Наши дружеские отношения с Тарасовым сохранялись – я печатался у него в кинематографическом журнале, но с ним вместе больше не служил.
Умер Тарасов рано, едва перешагнув за шестьдесят. Незадолго до смерти поэта стали публиковать – успели выйти две тоненькие книжечки (одна в Армении).
После смерти Тарасова Евтушенко сознался, что видел в нем замечательного человека, превосходного редактора, поэтического воспитателя, но не рассмотрел, «по затуманенности души своей», тонкого, своеобразного поэта – и поместил стихотворение Николая Александровича в своей антологии русской поэзии «Строфы века».
У Евтушенко есть два или три стихотворения, Тарасову посвященных, – в одном, названном «Сорок девятый», он пишет: «…И, не смущаясь никаким доносом / с Лубянкой в окнах, / брезжущей сурово, / Тарасов мне / у Берии под носом / по памяти читает / Гумилева!»
До этих строк он сказал уже, что «злой гений» (подразумевался Берия) «жил в Кремле», а «в „Советском спорте“ был добрый гений – Николай Тарасов».
Я вроде бы догадывался – возвращение мало что для меня меняло, – что свет клином не сошелся на АПН, но в АПН мне по-прежнему нравилось. Нравилось общение, и к зданию на Пушкинской я привык, мне не хотелось оттуда уходить; когда кончался рабочий день, АПН становилось для меня бо́льшим домом, чем дом, куда после службы я без большой охоты возвращался.
Из сегодняшнего – ставшего для меня уже вполне органичным – домоседства, предваряющего окончательное одиночество, о котором Чехов сам себя предупреждал («…буду совсем один»), мне иногда весело вдруг вспомнить-представить себя тогдашнего: постоянно на людях, да еще и испытывая удовольствие от избытка публичности, – и людей из той моей жизни, конечно, вспомнить, лица их и речи…
Не знаю, жива ли моя первая жена, что-то давно ничего про нее не слышал.
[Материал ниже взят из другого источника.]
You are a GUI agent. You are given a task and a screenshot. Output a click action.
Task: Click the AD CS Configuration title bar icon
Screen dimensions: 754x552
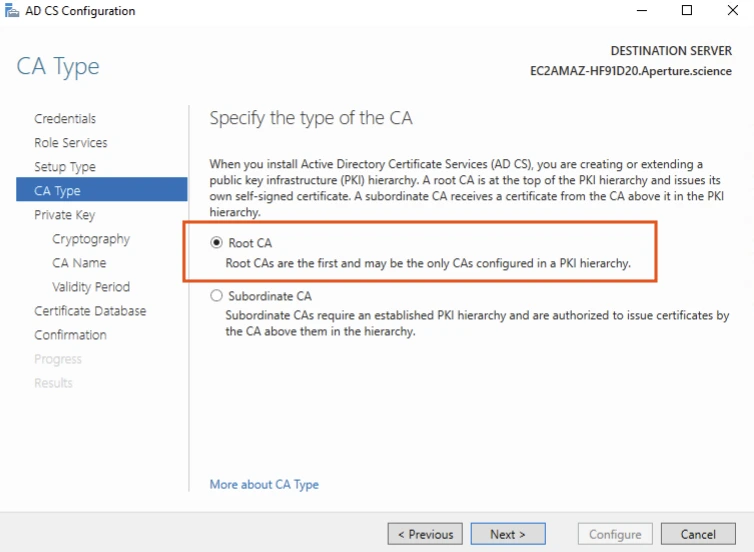click(x=12, y=11)
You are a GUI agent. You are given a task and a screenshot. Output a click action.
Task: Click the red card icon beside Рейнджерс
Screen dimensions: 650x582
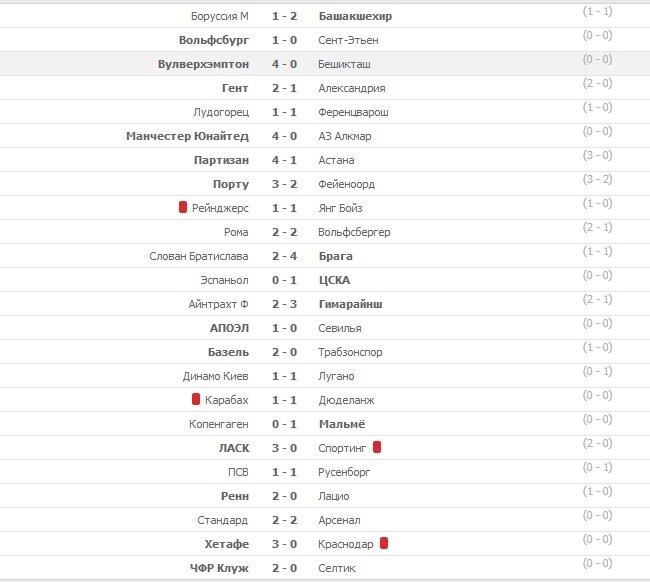click(183, 207)
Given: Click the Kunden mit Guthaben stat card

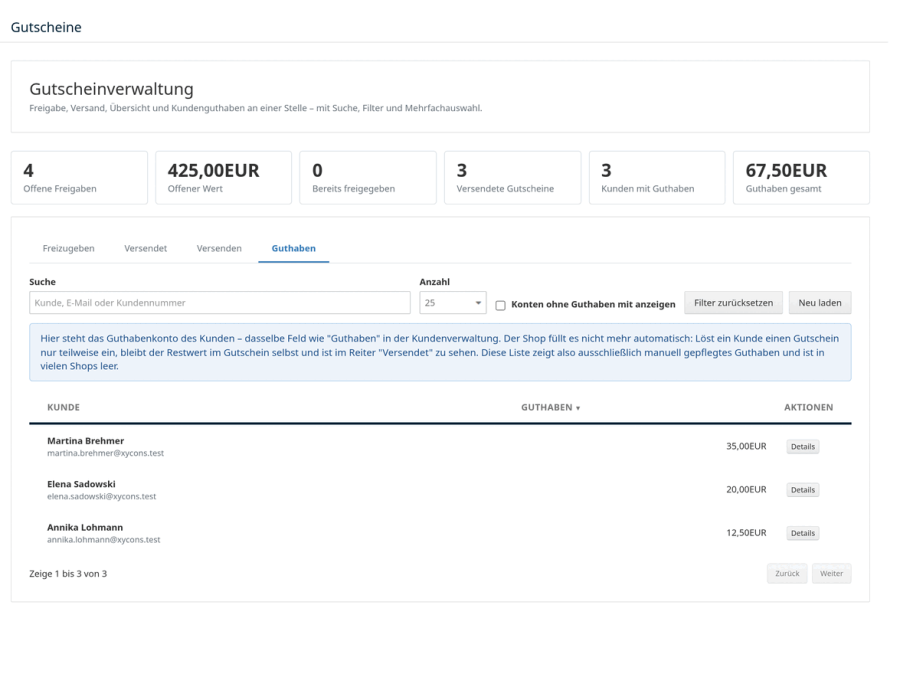Looking at the screenshot, I should coord(657,178).
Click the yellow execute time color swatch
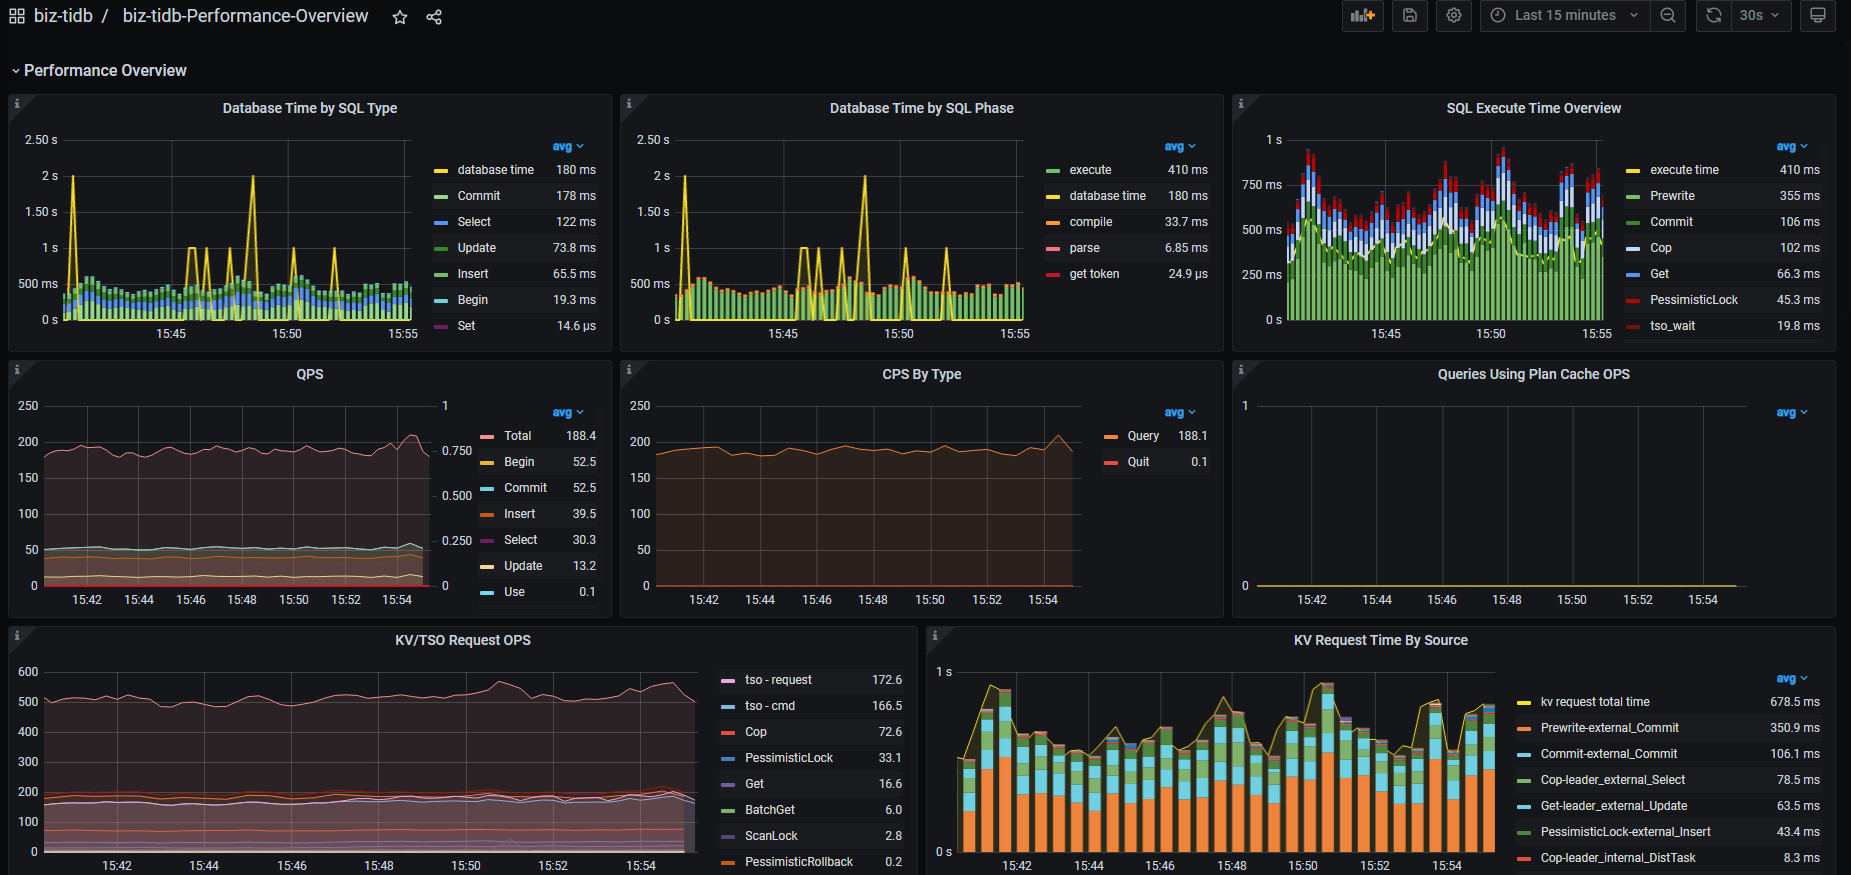 [x=1633, y=171]
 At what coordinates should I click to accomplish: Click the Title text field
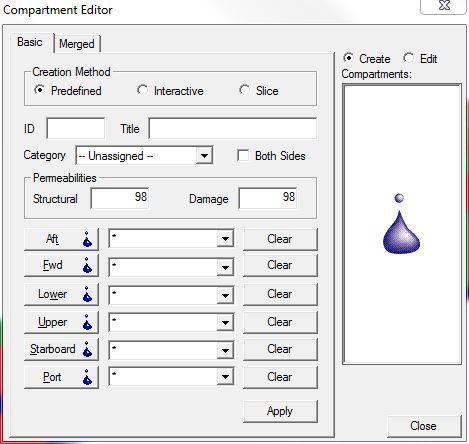click(233, 128)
Мы расстались, когда ей и до тридцати было далеко, а мне только-только исполнилось тридцать, и после расставания виделись случайно раза три. Высказываний первой жены обо мне я время от времени цитирую третьей – и третья жена, никогда ни первой, ни второй моих жен не видевшая, целиком бывает с ними согласна – или же дразнит тем, что согласна.
Моя первая и моя третья жены одного года рождения (вторая на два года их моложе) – и мне, выходит, выпала редкая возможность близко наблюдать совершенно разных, на мой взгляд, дам из одного и того же послевоенного поколения (вычитаю семь лет, когда ни на ком женат не был – и не думал, что буду женат еще раз).
Глупым считаю расхожее мужское выражение «женщин не поймешь».
Да поймешь, поймешь, только ничего не изменишь.
Так какое же из высказываний первой жены обо мне показалось резонным третьей?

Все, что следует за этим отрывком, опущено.